Reconfigurable Design of mmWave Liquid-Crystal Frequency Selective Surface at Ka-Band

• Published in: IEEE transactions on electromagnetic compatibility Vol. 64; no. 5; pp. 1734 - 1741
• Main Authors: Chou, Hsi-Hsir, Ke, Guan-Jhou, Lin, Cheng-Chung, Lin, Guo-Sheng
• Format: Journal Article
• Language: English
• Published: New York IEEE 01.10.2022; The Institute of Electrical and Electronics Engineers, Inc. (IEEE)

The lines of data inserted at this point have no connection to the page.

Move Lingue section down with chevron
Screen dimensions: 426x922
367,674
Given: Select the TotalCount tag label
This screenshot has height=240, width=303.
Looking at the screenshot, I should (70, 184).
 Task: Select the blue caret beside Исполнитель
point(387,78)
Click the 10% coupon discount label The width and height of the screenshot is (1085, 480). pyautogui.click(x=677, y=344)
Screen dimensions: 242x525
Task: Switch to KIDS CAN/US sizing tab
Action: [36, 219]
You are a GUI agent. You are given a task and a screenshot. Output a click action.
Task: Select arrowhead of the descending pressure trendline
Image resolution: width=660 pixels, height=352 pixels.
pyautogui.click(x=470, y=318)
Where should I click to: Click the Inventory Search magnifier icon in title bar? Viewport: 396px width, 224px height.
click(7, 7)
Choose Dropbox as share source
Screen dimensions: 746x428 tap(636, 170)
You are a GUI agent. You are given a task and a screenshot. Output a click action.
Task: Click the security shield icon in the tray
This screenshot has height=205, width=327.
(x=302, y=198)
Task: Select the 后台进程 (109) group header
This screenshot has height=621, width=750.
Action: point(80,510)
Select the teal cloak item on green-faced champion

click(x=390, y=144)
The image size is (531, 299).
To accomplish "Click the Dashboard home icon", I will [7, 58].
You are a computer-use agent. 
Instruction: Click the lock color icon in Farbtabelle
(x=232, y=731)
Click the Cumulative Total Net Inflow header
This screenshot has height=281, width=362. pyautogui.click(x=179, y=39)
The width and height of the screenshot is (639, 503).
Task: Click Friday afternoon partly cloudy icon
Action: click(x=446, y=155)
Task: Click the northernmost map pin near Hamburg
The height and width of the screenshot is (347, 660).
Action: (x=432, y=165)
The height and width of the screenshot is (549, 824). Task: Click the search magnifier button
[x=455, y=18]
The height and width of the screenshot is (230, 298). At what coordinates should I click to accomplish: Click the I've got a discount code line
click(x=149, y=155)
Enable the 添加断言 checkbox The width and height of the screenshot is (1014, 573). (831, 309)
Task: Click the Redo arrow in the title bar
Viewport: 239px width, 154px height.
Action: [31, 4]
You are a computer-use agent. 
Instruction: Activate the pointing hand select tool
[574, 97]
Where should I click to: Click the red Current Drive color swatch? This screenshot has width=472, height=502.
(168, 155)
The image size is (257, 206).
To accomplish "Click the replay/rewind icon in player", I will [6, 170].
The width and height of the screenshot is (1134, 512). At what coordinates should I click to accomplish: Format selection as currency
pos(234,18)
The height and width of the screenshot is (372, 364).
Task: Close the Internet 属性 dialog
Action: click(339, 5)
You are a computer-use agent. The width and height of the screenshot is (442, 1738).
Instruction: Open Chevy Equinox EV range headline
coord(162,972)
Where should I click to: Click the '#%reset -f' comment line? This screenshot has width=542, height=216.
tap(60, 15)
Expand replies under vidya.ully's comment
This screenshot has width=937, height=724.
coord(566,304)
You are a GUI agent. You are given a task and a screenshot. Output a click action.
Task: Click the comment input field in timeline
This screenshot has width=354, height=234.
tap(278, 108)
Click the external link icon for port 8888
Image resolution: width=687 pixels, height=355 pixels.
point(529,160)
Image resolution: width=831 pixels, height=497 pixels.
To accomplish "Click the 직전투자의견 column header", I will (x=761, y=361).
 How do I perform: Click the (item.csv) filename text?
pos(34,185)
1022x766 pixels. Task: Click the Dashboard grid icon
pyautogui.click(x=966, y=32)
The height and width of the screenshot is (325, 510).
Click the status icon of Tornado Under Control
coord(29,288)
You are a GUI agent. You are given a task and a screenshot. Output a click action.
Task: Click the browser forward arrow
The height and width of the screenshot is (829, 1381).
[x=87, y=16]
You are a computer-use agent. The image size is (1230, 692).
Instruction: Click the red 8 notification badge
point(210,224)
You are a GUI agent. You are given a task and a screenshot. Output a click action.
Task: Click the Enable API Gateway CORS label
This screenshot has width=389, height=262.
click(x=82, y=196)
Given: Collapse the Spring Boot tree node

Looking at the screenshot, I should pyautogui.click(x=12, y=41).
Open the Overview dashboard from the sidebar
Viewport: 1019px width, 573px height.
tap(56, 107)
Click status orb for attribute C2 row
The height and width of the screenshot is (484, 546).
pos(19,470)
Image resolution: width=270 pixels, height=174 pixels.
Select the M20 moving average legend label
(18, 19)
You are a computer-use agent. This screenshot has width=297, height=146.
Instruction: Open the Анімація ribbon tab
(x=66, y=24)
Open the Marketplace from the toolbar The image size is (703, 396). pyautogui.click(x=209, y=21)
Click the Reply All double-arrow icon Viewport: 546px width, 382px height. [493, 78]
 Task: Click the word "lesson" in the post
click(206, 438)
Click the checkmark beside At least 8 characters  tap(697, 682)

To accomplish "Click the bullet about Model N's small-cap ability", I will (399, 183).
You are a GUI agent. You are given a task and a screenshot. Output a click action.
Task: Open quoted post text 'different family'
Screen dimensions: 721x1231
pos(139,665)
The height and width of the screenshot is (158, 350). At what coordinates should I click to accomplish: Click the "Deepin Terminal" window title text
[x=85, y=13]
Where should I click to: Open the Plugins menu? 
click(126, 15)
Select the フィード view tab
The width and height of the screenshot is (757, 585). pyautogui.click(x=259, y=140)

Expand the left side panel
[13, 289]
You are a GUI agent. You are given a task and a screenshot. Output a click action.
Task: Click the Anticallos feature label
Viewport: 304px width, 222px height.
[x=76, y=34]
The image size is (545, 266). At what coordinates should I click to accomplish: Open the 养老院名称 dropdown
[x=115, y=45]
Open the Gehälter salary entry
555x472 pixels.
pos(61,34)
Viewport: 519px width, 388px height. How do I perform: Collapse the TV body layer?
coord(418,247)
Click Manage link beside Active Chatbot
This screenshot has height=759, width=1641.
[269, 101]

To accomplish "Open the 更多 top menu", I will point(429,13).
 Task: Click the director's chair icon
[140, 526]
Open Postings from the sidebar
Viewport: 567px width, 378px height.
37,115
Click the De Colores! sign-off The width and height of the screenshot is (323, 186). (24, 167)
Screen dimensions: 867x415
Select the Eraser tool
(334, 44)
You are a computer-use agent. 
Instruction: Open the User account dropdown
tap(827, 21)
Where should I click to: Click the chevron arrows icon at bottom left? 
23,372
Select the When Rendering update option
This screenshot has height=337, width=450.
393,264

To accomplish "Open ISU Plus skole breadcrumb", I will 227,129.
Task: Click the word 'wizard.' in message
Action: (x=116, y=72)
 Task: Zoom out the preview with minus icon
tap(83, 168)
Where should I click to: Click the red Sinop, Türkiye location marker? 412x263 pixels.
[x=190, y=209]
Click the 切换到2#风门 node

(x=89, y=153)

• Subjects: Anisotropy; Bandpass filter; Dielectrics; Electromagnetic radiation; Extremely high frequencies; Frequency deviation; frequency selective surface (FSS); Frequency selective surfaces; Lighting; Liquid crystals; liquid crystals (LCs); Millimeter waves; Nematic crystals; Permittivity; polarization-insensitivity; Prototypes; Reconfiguration; Resonant frequency; Substrates; Tolerances; Voltage
• ISSN: 0018-9375; 1558-187X
• DOI: 10.1109/TEMC.2022.3193995

A reconfigurable design of frequency selective surface (FSS) using nematic liquid crystal (LC) materials is reported. The proposed LC-FSS resonates at Ka-band frequencies to provide a bandpass nature. The frequency selection was achieved by altering the dielectric anisotropy of LC materials. This study used a low-cost Merck-E7 LC material with dielectric tunability of nearly 0.45 to study the resonance characteristics. Full-wave simulations have achieved a frequency tunability range of 5.06%. An LC-FSS prototype of 7 cm × 7 cm in size was fabricated for experimental evaluation, consisting of 25 × 25 unit cells. The measurement results show that a maximum frequency tunability close to 4.8% has been achieved for a normally incident illumination of electromagnetic waves. Moreover, the maximum frequency deviations were only 4.73% and 4.94% with/without a bias voltage to shift the center frequency. These experimental results have precisely verified the numerical simulations despite the frequency deviations resulting from the fabrication tolerances.